There are definite right and wrong ways to design navigation menus. This basic part of a website is often overlooked in the design process and it shows in terms of usability.
Clunky, overcrowded or missing navigation are the most common issues and quite frankly they can make your website simply suck. Don’t be that guy (or girl). Use these tips to ensure that you are using modern navigation patterns in your website projects for cool, creative navigation elements that don’t suck. (And are highly usable.)
Mega menus was a design fad that clients loved—even when designers hated it. The oversized menu style that includes “everything but the kitchen sink” is overwhelming to users and doesn’t provide any real value.
Only a handful of major retailers can really get away with using mega menus, and the purpose there is to show scale of inventory. The usefulness of the overloaded navigation element is questionable.
Often, a mega menu option is selected because it is too hard to narrow down what to put in the navigation. Make the tough choices. Dig in analytics to see what users are looking for. Honestly, most users who want a very specific thing will find it using search anyway.
And speaking of search: Make it prominent. Search should be on every page. It should in in the main navigation. And it should be large and easy to access.
Superb search functionality is the link that will keep users on a website. If what they are looking for isn’t readily available, the next option is likely to search for it. (You can thank Google for this search-first thought process.)
Don’t try to fight it. Work with users and include search as part of the main navigation. (And make sure the box is big enough to type, and fully see, common phrases into.)
It’s your job to anticipate what content users will want to access next. Limit navigation choices to the most popular pages and information in the website design.
Almost every navigation menu should include search, an about or contact page and e-commerce sites should always include a cart or buy now button. After that navigation elements should be driven by site content.
Good navigation will help users move from one bit of content to the next logical point. This content is often different on different parts of the website.
Create multiple navigation configurations so that users have easy access to the content that is the next logical step in their path around the design. While some elements might overlap, others assist users and help them move deeper into the design.

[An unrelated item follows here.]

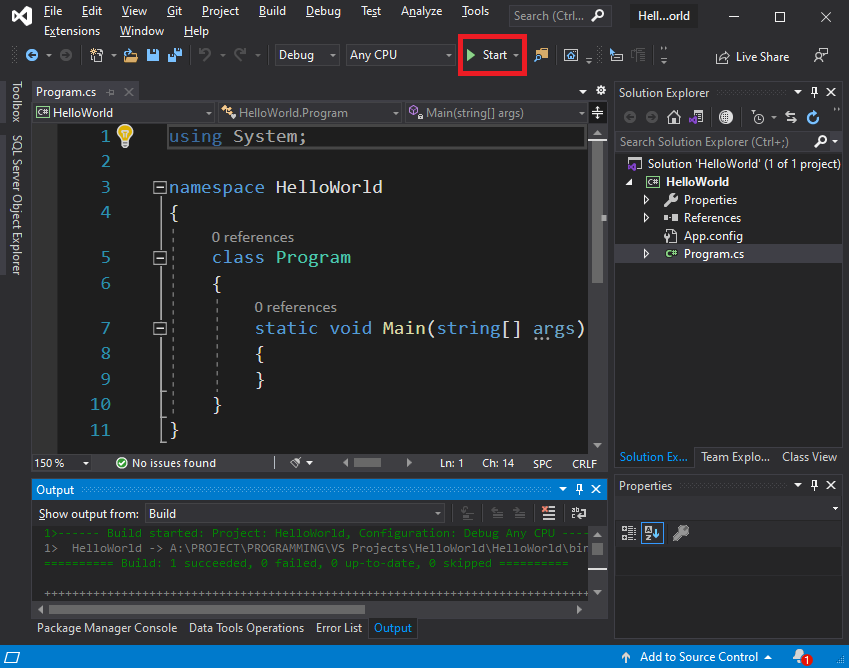Open the Debug configuration dropdown
The image size is (849, 668).
[x=306, y=55]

We are in an age where users have come to expect certain levels of personalization. Amazon does a great job of this with navigation elements that even call users by name. Take a close look at the navigation next time you log in to see [Your Name Here]’s Amazon.com. The secondary navigation includes information such as the user’s annual donation for Smile users, recent order history and even credits to other Amazon services. (Everything thereafter is pretty personalized, too.)

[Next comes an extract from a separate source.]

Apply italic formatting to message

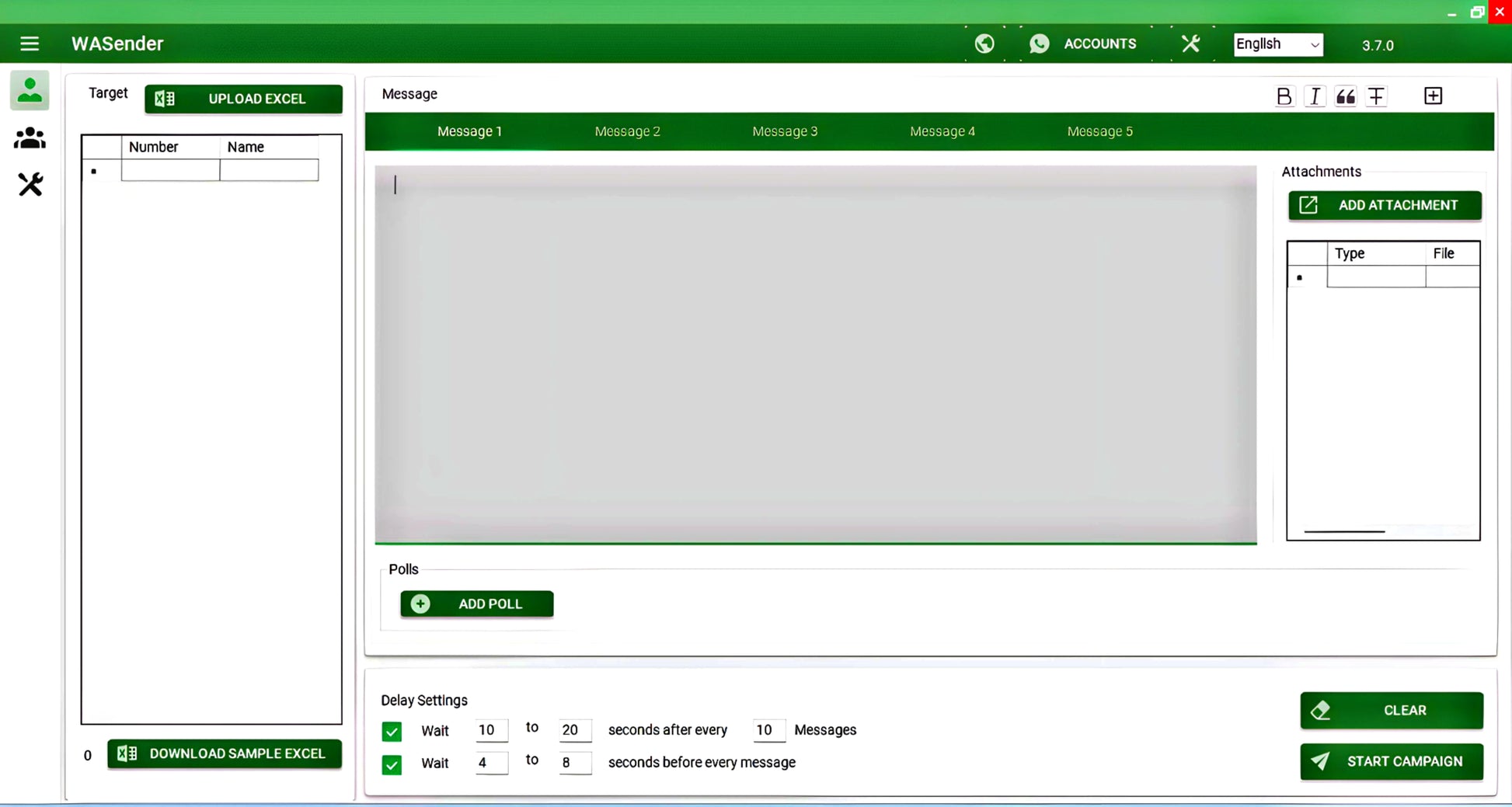(1315, 96)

The order of navigation elements is just as important as the decision to use them. Items at the beginning and end of the navigation element will be most effective, most seen and most clicked. User these positions carefully.

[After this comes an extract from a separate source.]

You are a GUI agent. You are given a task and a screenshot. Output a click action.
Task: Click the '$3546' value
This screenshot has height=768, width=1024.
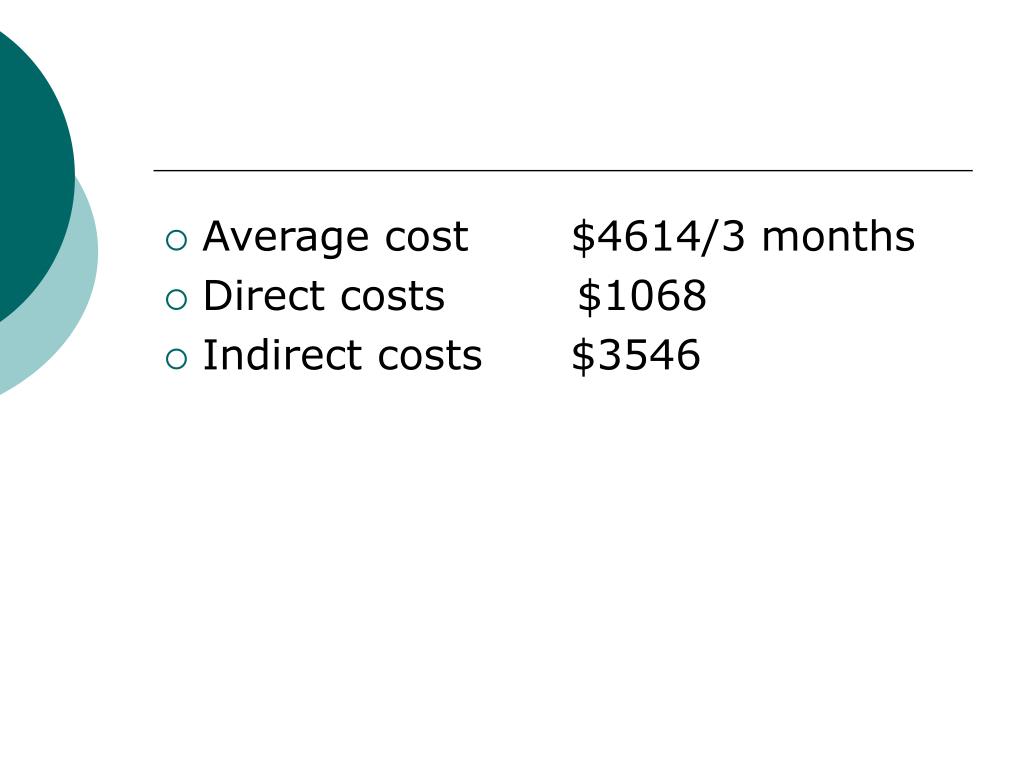click(x=636, y=355)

There’s even some science to back this up. Theserial position effectis the tendency of a person to recall the first and last items in a list most consistency. Further, users tend to recall the most recent items best (recency effect) and the first few items in a list are recalled better than middle elements (primacy effect).
Look at user flow patterns in your website analytics to help determine exactly what pages and elements should be front and center. Include pages that users are going to from the homepage and content that you want users to connect with. Eliminate navigation elements that aren’t driving user flow.
Don’t let users lose track of navigation. Whether it sticks to the top, or bottom or side of the screen, any page with a long-scrolling format should include a sticky menu. The reason behind this is simple: Don’t make users work to keep interacting with your website.
The easier it is to move around and experience content, the more likely users are to do just that. The more time a user spends on your website with your design, the more likely they are to convert on a desired user action.
Tiny menu items, links tucked away at the bottom of the screen or only in the footer, and pop-out navigation hidden behind oddball icons and lack of navigation on interior pages will only keep users from clicking. Don’t hide website navigation. It should be front and center. It should be on every page.
Users can get to your website in any number of ways. Make sure that there’s a navigational element waiting form them when they arrive.
From navigation words to icons, every element should tell users exactly what will happen with a click. Use commonly accepted icons, such as a shopping card to check out or magnifying glass for search or even a hamburger icon for pop-out menu styles.
Then take it a step further and use text labels that tell the user exactly what information is contained therein. Try to avoid overly generic labels such as services or offerings, if there’s a word that better explains the content.
Sometimes the design is the navigation. If there are a few key elements that are vital for users, showcase them with full-screen navigation.
While this won’t be appropriate for every project, it can be effective for smaller websites, portfolios or project work.
Vertical navigation is trendy right now, and for good reason. It is easy to see and draws the eye because it is somewhat different.
Side, vertically-oriented navigation is a good option for websites that need a little more space for number of navigation elements. With a deeper menu, the design can accommodate more nav elements without feeling cluttered and maintaining adequate space between elements.